Pgpool-II is a proxy software that sits between PostgreSQL servers and a PostgreSQL database client. It provides the following features:
Pgpool-II maintains established connections to the PostgreSQL servers, and reuses them whenever a new connection with the same properties (i.e. user name, database, protocol version, and other connection parameters if any) comes in. It reduces the connection overhead, and improves system's overall throughput.
If a database is replicated (because running in either replication mode or master/slave mode), performing a SELECT query on any server will return the same result. Pgpool-II takes advantage of the replication feature in order to reduce the load on each PostgreSQL server. It does that by distributing SELECT queries among available servers, improving the system's overall throughput. In an ideal scenario, read performance could improve proportionally to the number of PostgreSQL servers. Load balancing works best in a scenario where there are a lot of users executing many read-only queries at the same time.

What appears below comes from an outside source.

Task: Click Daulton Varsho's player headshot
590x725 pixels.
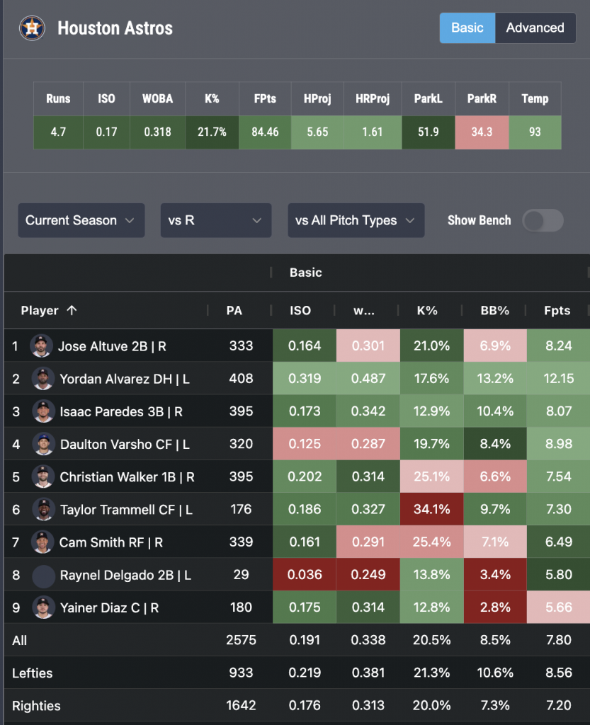Action: pyautogui.click(x=43, y=444)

If one of the database servers goes down or becomes unreachable, Pgpool-II will detach it and will continue operations by using the rest of database servers. There are some sophisticated features that help the automated failover including timeouts and retries.

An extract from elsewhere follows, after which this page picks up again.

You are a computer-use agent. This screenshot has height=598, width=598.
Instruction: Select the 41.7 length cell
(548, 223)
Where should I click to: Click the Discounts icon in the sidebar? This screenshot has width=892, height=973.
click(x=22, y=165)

Pgpool-II can perform online recovery of database node by executing one command. When the online recovery is used with the automated fail over, a detached node by fail over is possible to attach as standby node automatically. It is possible to synchronize and attach new PostgreSQL server too.

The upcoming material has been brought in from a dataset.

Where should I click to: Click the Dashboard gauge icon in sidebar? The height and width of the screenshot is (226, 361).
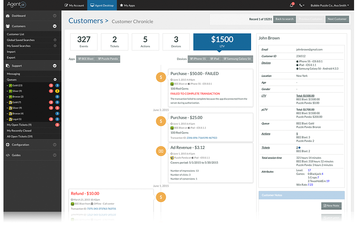click(8, 16)
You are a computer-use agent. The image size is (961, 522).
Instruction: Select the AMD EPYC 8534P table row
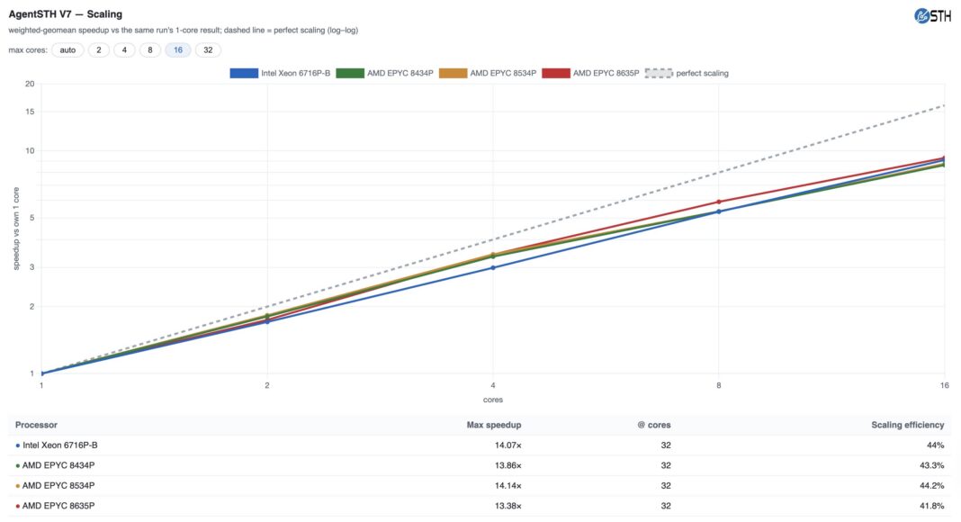point(480,486)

Pgpool-II can manage multiple PostgreSQL servers. Activating the replication feature makes it possible to create a real time backup on 2 or more PostgreSQL clusters, so that the service can continue without interruption if one of those clusters fails. Pgpool-II has built-in replication (native replication). However user can use external replication features including streaming replication of PostgreSQL.
There is a limit on the maximum number of concurrent connections with PostgreSQL, and new connections are rejected when this number is reached. Raising this maximum number of connections, however, increases resource consumption and has a negative impact on overall system performance. Pgpool-II also has a limit on the maximum number of connections, but extra connections will be queued instead of returning an error immediately. However, you can configure to return an error when the connection limit is exceeded (4.1 or later).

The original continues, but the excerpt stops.